WHAT TO WORK ON:
From the entries, filter out every line that lacks "computer" and copy the rest.

****************

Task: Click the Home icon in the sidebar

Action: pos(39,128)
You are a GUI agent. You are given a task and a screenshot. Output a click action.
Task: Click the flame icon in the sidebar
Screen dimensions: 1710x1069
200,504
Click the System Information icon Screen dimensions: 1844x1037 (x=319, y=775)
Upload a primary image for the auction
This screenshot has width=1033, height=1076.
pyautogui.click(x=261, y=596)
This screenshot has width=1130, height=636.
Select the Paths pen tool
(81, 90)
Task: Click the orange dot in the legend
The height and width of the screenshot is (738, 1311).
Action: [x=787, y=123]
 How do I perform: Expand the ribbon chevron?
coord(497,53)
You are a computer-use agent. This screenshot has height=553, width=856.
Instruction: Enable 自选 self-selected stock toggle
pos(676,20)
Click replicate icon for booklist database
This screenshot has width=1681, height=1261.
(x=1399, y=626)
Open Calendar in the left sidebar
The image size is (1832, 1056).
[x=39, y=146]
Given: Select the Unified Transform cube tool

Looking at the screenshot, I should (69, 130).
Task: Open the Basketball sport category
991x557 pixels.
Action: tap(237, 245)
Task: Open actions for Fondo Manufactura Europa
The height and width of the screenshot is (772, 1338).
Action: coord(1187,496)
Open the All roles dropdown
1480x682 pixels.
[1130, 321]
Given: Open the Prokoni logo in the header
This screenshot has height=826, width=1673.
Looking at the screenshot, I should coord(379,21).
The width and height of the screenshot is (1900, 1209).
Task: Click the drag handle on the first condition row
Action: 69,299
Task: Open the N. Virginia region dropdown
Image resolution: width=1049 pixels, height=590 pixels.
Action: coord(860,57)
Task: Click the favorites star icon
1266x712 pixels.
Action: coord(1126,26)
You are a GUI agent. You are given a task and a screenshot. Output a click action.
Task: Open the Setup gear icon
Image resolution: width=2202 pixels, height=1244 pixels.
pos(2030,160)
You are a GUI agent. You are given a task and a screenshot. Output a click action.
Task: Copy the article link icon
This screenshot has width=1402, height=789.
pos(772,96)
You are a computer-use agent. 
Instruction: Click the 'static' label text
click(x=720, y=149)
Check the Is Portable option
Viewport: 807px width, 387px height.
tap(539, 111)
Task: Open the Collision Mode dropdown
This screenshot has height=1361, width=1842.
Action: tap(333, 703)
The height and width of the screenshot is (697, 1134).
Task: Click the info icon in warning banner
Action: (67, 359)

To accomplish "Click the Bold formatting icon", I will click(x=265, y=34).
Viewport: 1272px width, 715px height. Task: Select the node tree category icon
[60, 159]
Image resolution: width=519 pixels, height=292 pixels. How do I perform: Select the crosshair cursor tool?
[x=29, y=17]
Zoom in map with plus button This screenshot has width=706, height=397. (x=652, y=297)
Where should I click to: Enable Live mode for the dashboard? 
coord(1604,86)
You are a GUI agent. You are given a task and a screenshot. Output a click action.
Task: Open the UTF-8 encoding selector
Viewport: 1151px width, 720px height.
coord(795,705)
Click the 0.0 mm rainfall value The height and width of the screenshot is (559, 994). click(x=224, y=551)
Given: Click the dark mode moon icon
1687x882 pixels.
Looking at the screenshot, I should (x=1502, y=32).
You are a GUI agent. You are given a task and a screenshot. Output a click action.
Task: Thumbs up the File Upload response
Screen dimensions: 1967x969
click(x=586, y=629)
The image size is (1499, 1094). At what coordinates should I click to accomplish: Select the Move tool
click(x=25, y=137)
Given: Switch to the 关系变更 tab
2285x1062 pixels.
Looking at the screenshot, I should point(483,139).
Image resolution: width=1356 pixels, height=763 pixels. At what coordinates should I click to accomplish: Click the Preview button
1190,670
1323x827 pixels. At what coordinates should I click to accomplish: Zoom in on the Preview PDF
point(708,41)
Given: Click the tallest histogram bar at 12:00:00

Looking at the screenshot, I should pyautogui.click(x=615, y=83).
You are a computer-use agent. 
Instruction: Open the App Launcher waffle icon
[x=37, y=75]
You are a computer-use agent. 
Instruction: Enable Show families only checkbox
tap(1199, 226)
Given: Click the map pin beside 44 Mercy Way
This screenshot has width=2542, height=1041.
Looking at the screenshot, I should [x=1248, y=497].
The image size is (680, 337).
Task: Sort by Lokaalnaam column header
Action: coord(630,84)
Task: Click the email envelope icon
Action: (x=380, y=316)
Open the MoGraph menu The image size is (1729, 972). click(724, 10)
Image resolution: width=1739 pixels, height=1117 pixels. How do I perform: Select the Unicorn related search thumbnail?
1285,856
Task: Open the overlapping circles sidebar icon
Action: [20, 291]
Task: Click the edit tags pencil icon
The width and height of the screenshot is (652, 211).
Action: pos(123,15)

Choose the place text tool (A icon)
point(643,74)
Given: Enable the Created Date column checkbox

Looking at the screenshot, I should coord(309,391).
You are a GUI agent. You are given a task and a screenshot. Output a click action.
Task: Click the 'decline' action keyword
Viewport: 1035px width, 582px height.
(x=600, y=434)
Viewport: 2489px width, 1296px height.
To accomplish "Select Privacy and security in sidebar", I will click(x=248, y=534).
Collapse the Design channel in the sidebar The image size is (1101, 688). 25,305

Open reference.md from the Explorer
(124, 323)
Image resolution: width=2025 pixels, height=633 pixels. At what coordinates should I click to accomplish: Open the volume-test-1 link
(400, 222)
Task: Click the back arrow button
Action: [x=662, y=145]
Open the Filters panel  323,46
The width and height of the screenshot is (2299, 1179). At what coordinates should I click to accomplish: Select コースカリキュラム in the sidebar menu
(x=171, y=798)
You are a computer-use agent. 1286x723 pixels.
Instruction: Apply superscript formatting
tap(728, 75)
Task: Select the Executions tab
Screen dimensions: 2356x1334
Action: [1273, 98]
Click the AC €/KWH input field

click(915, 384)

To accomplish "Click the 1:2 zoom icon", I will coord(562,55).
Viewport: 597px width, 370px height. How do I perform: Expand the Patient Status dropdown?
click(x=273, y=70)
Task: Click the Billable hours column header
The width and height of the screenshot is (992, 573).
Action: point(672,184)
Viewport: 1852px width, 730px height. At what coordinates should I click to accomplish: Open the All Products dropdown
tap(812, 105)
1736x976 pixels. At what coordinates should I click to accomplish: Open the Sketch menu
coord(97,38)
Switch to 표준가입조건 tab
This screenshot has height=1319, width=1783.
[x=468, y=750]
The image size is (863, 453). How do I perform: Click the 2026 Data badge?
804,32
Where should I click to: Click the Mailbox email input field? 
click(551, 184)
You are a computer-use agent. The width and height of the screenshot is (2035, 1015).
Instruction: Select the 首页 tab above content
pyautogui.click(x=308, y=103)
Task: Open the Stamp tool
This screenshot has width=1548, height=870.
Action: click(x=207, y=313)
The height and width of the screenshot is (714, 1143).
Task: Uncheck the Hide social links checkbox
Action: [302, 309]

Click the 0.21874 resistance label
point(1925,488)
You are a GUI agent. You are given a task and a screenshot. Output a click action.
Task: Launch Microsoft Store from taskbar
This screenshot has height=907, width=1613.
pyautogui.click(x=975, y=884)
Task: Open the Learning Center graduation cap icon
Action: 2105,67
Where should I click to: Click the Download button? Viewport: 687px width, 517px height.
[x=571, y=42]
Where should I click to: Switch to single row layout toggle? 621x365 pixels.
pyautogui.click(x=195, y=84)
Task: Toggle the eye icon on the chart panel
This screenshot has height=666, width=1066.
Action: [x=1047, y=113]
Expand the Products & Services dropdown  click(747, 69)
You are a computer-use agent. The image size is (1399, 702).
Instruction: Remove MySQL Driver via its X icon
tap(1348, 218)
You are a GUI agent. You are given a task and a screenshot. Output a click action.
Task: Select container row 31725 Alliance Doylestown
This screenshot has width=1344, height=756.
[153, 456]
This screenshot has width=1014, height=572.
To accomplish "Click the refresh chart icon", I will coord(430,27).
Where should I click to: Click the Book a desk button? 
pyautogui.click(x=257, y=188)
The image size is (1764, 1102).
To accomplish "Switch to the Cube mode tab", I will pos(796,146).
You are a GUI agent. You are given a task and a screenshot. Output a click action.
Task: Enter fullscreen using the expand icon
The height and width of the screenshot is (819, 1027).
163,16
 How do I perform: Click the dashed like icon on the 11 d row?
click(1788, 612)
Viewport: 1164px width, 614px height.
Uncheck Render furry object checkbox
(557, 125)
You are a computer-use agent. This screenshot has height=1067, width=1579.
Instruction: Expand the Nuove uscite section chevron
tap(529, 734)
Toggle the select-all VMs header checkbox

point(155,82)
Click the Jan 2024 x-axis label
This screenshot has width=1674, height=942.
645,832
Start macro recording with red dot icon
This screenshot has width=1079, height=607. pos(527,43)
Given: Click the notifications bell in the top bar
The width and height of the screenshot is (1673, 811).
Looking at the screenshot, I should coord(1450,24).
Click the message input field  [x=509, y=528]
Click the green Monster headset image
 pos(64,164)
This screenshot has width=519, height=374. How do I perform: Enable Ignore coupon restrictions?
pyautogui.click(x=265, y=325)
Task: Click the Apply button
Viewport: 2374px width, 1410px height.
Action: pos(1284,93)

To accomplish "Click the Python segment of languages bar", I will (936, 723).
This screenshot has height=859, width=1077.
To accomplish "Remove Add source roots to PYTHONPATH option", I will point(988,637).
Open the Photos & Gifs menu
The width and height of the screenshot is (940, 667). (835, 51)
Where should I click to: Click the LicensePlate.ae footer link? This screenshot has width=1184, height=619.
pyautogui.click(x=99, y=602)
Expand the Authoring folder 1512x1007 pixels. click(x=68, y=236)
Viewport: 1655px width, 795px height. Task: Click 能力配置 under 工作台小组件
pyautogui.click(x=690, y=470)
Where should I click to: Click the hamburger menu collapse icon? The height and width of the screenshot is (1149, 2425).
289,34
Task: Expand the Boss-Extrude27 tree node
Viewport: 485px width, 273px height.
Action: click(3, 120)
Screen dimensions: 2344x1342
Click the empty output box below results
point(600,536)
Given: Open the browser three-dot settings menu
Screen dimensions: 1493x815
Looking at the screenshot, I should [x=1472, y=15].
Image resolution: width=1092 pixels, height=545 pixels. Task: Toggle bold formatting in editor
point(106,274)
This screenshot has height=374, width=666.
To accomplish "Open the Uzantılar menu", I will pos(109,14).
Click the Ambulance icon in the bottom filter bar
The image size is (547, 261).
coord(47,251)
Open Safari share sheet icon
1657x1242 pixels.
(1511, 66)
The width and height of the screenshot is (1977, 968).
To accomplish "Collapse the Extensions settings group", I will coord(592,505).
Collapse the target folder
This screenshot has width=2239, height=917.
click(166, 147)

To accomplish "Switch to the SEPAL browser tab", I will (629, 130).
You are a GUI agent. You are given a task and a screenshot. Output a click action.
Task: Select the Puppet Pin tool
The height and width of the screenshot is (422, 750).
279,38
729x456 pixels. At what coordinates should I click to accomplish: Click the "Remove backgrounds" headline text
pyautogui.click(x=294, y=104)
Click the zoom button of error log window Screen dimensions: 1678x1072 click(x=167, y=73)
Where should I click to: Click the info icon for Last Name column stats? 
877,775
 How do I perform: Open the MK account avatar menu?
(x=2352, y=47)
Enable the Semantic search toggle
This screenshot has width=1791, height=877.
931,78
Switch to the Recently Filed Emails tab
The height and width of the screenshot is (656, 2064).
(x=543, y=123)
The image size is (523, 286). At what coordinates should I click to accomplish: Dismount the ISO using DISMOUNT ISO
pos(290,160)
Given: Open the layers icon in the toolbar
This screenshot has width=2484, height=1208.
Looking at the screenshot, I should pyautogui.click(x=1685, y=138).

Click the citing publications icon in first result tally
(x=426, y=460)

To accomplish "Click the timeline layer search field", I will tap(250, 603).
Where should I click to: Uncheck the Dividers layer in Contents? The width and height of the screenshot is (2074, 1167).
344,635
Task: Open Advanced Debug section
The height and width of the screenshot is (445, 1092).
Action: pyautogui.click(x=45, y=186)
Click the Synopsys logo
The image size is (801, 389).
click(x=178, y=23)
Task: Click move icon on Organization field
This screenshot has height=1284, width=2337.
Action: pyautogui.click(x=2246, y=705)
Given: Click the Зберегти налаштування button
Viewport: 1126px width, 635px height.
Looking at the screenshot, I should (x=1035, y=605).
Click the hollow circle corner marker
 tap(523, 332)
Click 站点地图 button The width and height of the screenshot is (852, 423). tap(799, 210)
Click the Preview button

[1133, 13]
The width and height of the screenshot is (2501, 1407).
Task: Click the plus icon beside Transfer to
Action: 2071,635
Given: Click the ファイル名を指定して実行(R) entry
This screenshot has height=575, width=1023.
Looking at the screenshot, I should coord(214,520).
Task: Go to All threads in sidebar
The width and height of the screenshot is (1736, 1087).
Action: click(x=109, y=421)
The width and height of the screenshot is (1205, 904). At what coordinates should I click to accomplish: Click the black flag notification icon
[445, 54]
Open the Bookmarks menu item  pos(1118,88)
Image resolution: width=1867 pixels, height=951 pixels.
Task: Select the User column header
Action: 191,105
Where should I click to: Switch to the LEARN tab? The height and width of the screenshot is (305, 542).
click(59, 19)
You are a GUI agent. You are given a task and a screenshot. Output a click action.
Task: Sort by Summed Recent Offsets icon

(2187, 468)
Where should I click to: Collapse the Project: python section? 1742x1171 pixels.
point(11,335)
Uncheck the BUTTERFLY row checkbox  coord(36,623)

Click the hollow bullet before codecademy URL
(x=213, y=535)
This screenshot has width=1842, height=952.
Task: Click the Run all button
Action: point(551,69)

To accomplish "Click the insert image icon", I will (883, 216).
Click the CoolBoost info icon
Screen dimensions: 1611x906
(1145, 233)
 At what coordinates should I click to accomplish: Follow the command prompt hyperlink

****************

EXERCISE OUTPUT:
You are a computer-use agent. This screenshot has height=553, width=856.
You are a computer-use agent. 
You are a computer-use agent. 
You are a computer-use agent. 
You are a computer-use agent. 1286x723 pixels.
You are a computer-use agent. The width and height of the screenshot is (2035, 1015).
You are a computer-use agent. The image size is (1399, 702).
You are a computer-use agent. This screenshot has height=1067, width=1579.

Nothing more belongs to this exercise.